The sad truth is you need all three of spin indexer, dividing head, and rotary table.   Most recently, i used the spin indexer to mill reference flats on a custom tilt table, the dividing head to make a 100 hole 4” bolt circle of 0.104” holes to hold diodes for a 100,000 volt bridge rectifier, and the rotary table to mill some large diameter holes and arcs.   In addition, you need square and hexagonal collet blocks.   Really.


----------



## projectnut (Nov 7, 2020)

mmcmdl said:


> Yes . The rotary table also has great benefits over these other devices . Much larger work envelope as well as better precision .
> 
> The indexers are quicker though if you're not splitting hairs .


Not only are the indexers quicker for basic work, they also have a small footprint, and are considerably lighter.  I would guess my spin indexer weighs in the neighborhood of 10 lbs.  My smallest rotary table (8") is in the 75 lb. range, and the larger one (12") is around 125 lbs. 

The downsides of an indexer (at least to mine) are that the base wasn't originally machined square to the collet axis, and there are no slots for T nuts.  When using it I originally had to indicate off the part (until I squared the base), and I still have to use standard table clamps to hold it in place.  Also mine is only designed for horizontal work.  To do anything vertical it has to be clamped to an angle plate.  Even with these minor drawbacks it's the go to tool for work within it's envelope that doesn't require location within less than 1*.

Anything needing greater accuracy goes on a rotary table.  Both have scales that read down to 1 minute of a degree, but that's the limit of their accuracy.  Anything needing resolution down to a second, or fraction of a degree would need a dividing head with the appropriate plates.


----------



## Weldingrod1 (Nov 7, 2020)

Key difference: motion under cutting load. Spin indexers: set position and cut. Dividing head and rotary table can cut while rotating in addition to set and cut. A lot of rotaries can tilt too.
Spin indexes are easier on your back and take up MUCH less space in your setup.

So: rotaries do it all, but indexers are faster and lighter. I'm in the "well of course I want ALL of them!" school ;-) Who doesnt want more tools???

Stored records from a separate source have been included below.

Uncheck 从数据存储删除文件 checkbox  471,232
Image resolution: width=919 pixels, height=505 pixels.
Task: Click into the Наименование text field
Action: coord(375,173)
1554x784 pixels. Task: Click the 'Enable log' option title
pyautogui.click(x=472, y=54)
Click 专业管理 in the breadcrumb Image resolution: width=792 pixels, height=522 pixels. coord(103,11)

Sent from my SM-G892A using Tapatalk


----------



## DavidR8 (Nov 7, 2020)

I think I'm leaning toward a rotary table with dividing plates though a spin indexer looks pretty handy.


----------



## Aaron_W (Nov 7, 2020)

Spin indexers are also relatively cheap $60-70 including shipping for a 5C import on ebay, the ER32 I have was $115 with shipping. 

A 6" import rotary table is $200-300, 8" $300-500 with vertical / horizontal types at the higher end. Dividing plates extra.

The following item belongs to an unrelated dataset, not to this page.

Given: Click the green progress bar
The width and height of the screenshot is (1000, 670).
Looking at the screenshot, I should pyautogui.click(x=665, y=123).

Import dividing heads are pretty inexpensive now, although it looks like the prices have gone up in the past year since I bought mine. There were some BS-0 in the $250-300 range with shipping, now the cheapest BS-0 seems to be $350-400, and BS-1 $400-500.

As Winegrower says each has their place. Rotary table is probably the most versatile, the dividing head the most accurate, and spin indexer cheap and easy to use.

I'm really not sure how a rotary table with dividing plates compares to a dividing head of similar quality for accuracy.


----------



## Winegrower (Nov 7, 2020)

projectnut said:


> The downsides of an indexer (at least to mine) are that the base wasn't originally machined square to the collet axis, and there are no slots for T nuts.



I am starting to think of these lower cost items, like spin indexers, swivel vises, tailstock live chucks, anything from India, etc., not with disgust at the quality lack, but with appreciation for providing 80% of the solution and an interesting challenge to take it the next 20%.

it would be difficult for me to afford all of these gizmos if they were all US or German made precision stuff, so I now think of these as “kit” items but with not so much boring machining required.  Self delusional maybe, but it prevents some disappointment, and spurs some creative thinking opportunities.

And when you get done, you have a tool that you really understand and have characterized pretty thoroughly.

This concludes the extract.